Koozali.org: home of the SME Server

Smartd under SME Server 10

Offline wdepot

  • ***
  • 89
  • +0/-0
    • http://westerndepot.com
Smartd under SME Server 10
« on: September 09, 2023, 09:06:05 PM »
When I have config setprop smartd status enabled set isn't the server supposed to email the admin when a hard drive begins to fail? We just recently had our main server running SME 10.1 die. When I tried the hard drives in another computer the BIOS on that machine immediately showed that the SMART status for both drives was failed. I never got any emails from the server telling me that the hard drives were going bad. If I had we would have obtained new drives and replaced the old ones before they failed entirely. Do I also need to make sure SMART is enabled in BIOS for the SME smartd to do its job? I'm thinking that I will enable hardware RAID 1 when the replacement hard drives arrive.

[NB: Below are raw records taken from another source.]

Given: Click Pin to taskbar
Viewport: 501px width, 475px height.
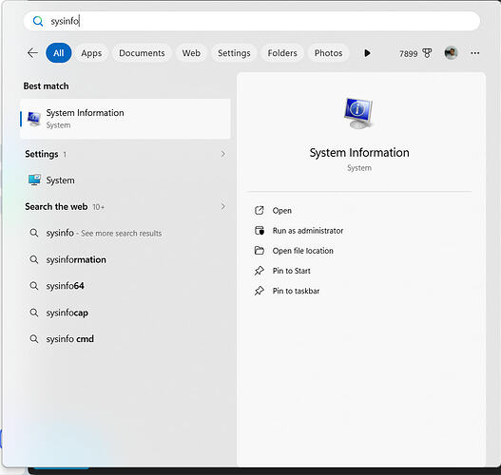Looking at the screenshot, I should point(296,291).
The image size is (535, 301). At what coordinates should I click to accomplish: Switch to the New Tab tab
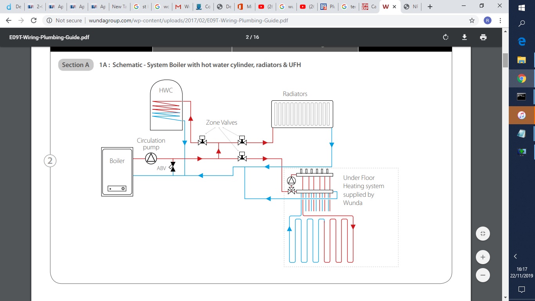coord(119,7)
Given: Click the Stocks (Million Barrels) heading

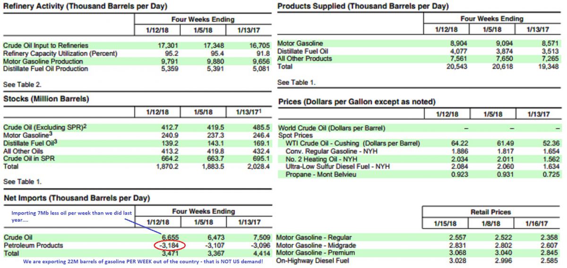Looking at the screenshot, I should coord(46,99).
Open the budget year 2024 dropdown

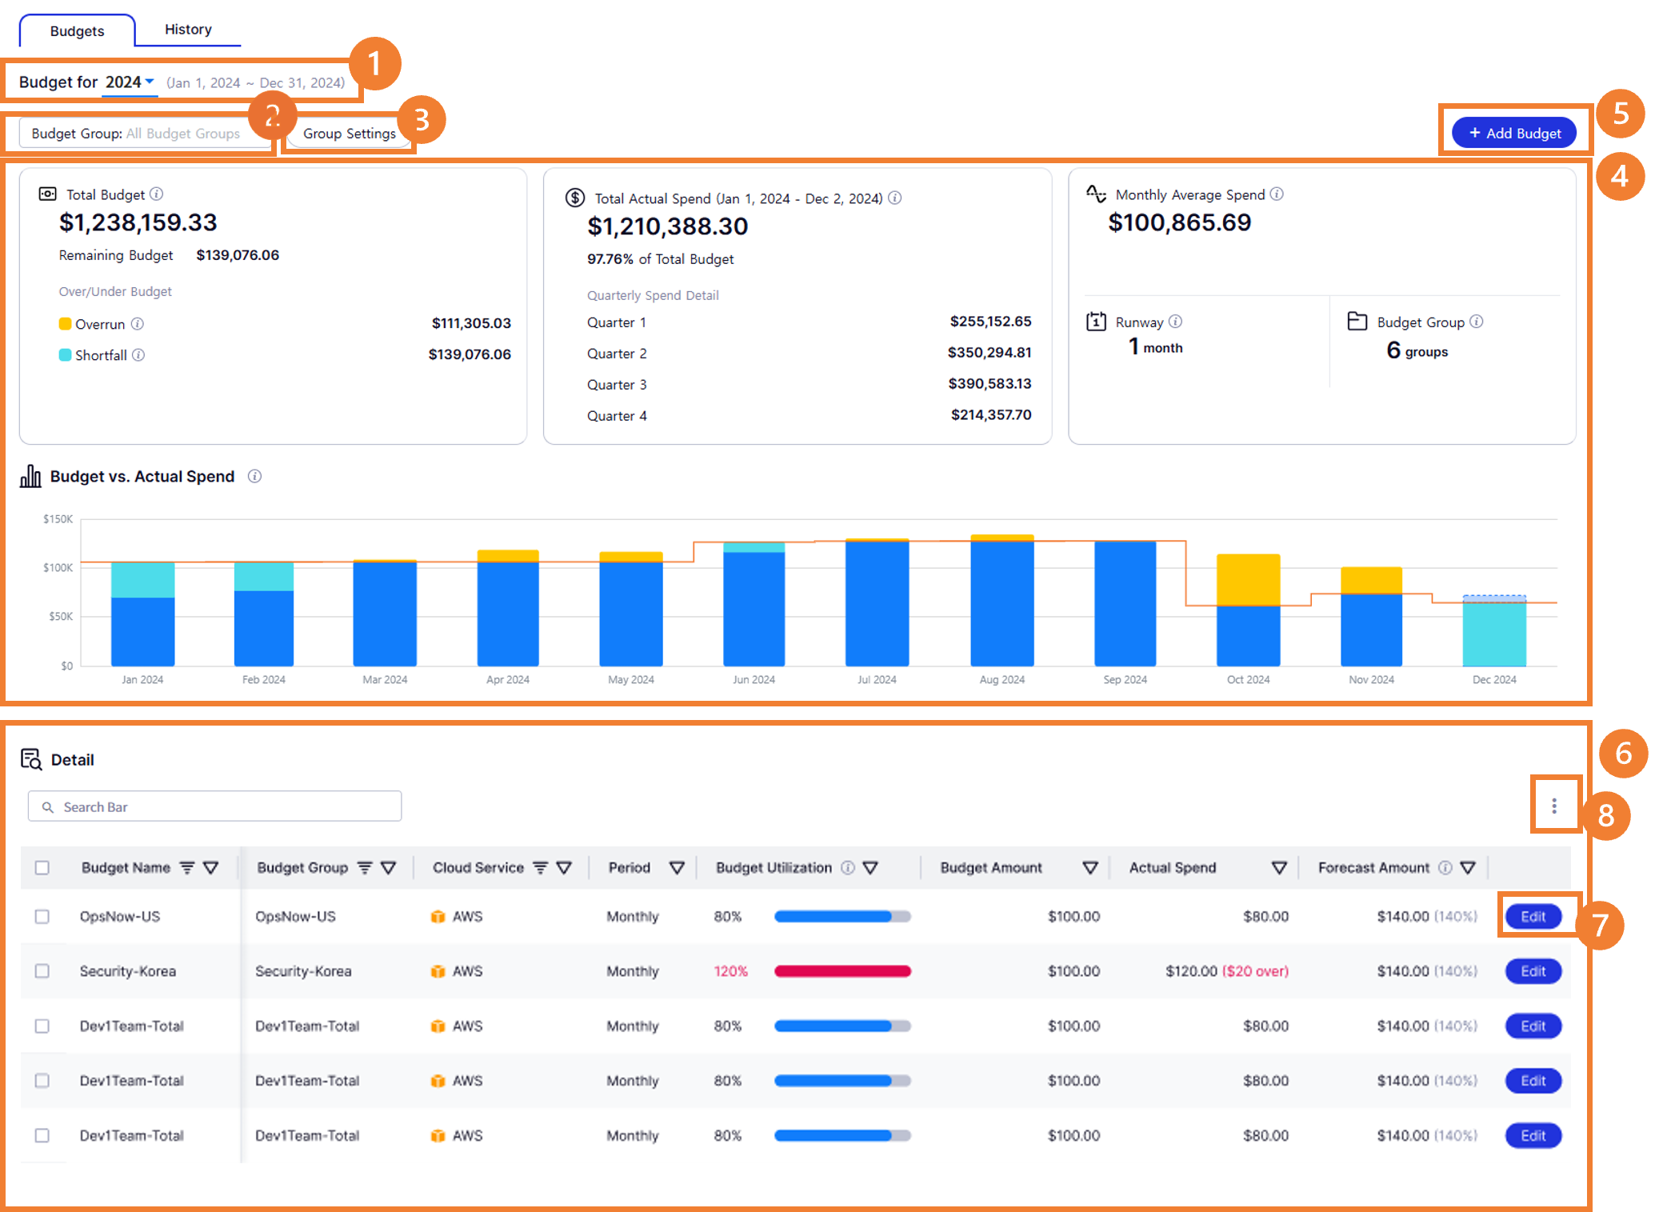[x=130, y=82]
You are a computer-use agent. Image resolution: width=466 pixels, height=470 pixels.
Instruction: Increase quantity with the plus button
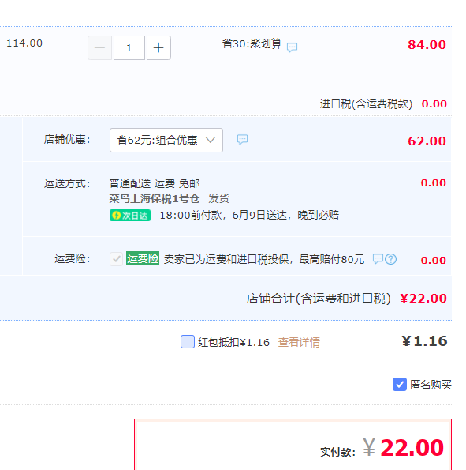coord(158,47)
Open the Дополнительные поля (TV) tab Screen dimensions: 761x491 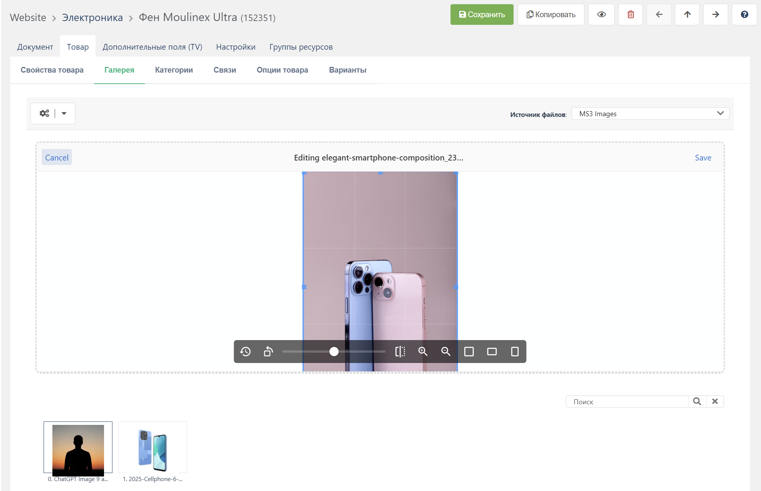pos(152,47)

Offline Jean-Philippe Pialasse

  • *
  • 2,802
  • +11/-0
  • aka Unnilennium
    • http://smeserver.pialasse.com
Re: Smartd under SME Server 10
« Reply #1 on: September 10, 2023, 06:44:01 AM »
you should get such messages, but you need to follow them, here an example

Code: [Select]
SMART error (CurrentPendingSector) detected on host: x

This message was generated by the smartd daemon running on:
   host name:  x
   DNS domain: xxxxx.com

The following warning/error was logged by the smartd daemon:

Device: /dev/sda [SAT], 1 Currently unreadable (pending) sectors

Device info:
CT1000MX500SSD1, S/N:xxxxxxxxxx, WWN:5-00a075-1e626ce91, FW:M3CR043, 1.00 TB

For details see host's SYSLOG.

You can also use the smartctl utility for further investigation.
Another message will be sent in 24 hours if the problem persists.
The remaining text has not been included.